My sisters were clearly in fear and pain, and I asked for help to give them energy healings. Then I called on one of my favorite teachers, Jesus, and asked him if he could help my father take his next step. I was very careful not to interject my desires into the space, but just asked JC if he could help my dad do what he wanted to do.

And in my mind’s eye, I saw a burst of bright white light open up at the head of my father’s bed. Several very large, very powerful beings stepped through the curtain of light. Four moved to stand at the corners of the room; four more stood a couple of feet from the corners of his bed, holding open a space of blazingly pure light. I couldn’t see my sisters anymore; they were obscured completely by the light. But I could tell that they were no longer influencing my father’s body, or his decisions.

Then JC stepped out into the open space, and met my eyes with a smile. He reached out and took my father’s hand, and my father sat up out of his body. He set his body aside with a strangely casual gesture. It almost looked like he was pushing back the bedclothes. 

I’ll never forget the look on his face. He looked from JC’s face, to the guardians holding the space, and then to mine, looking absolutely baffled. I started to laugh, and realized that there were tears rolling down my cheeks, even as I found his expression so funny. 

“It’s real,” he said to me, astonished. “All of the psychic bullshit you’ve been talking about all of these years. It’s real!

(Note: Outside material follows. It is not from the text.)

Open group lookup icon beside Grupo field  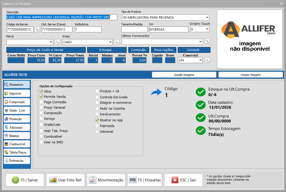click(x=116, y=42)
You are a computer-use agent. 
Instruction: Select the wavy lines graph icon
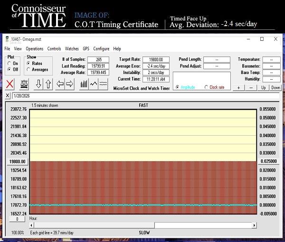pyautogui.click(x=103, y=84)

That made me laugh even harder, but even as the tears continued to flow, it was the sweetest moment of my life. “Yeah, papa, it is,” I told him, speaking soul to soul. “And you can go now. You did good, dad! You really did! I love you!”

He looked at me for another long moment, and I felt a wave of deep love coming from him, and maybe even a little gratitude. My heart felt light, and I felt so happy for him. He’d worked so very hard in this life; it was high time he got to lay his burdens down. 

He turned slowly back to JC, who helped him to stand, and then, still holding JC’s hand, the two passed back through the shimmering veil of light. His Akashic Records keepers followed, and two-by-two, the guardians also passed through, withdrawing the radiance behind themselves.

Bemused, I stood up and brushed the tears from my face. I sniffled, took a deep breath, and headed back towards the room where I’d left my sisters, only to be met by my younger sister, racing towards me down the hall. 

“He flatlined!” she cried, clearly distraught; but I could only smile with relief and say, “I know.”

His was a powerful, intense life—and yet completely unremarkable, from the outside. But the lessons he took from his life, and the lessons I learned from him about persistence, integrity, and honor, and a hundred other things, from making whistles out of willow-twigs, to framing kites from green branches and grocery bags—were rich and deeply valuable. As Spirit, he’d taken on a tremendous class load, and he hadn’t allowed himself to leave until he’d learned the last one—self love. And perhaps too, a long-awaited glimpse into the spiritual reality he’d so long eschewed.

And it sounds weird, I know, but in the moments surrounding his passing, I’d never felt closer to the man, more seen by him, more appreciated, or more understood, in my life. That, too, was a loving gift he gave me.

“Because we know the whole picture, we grieve not a moment for any of you.”

I get it, Abraham. Thanks, Esther! Thanks, Jerry! And thanks, Dad. I love you.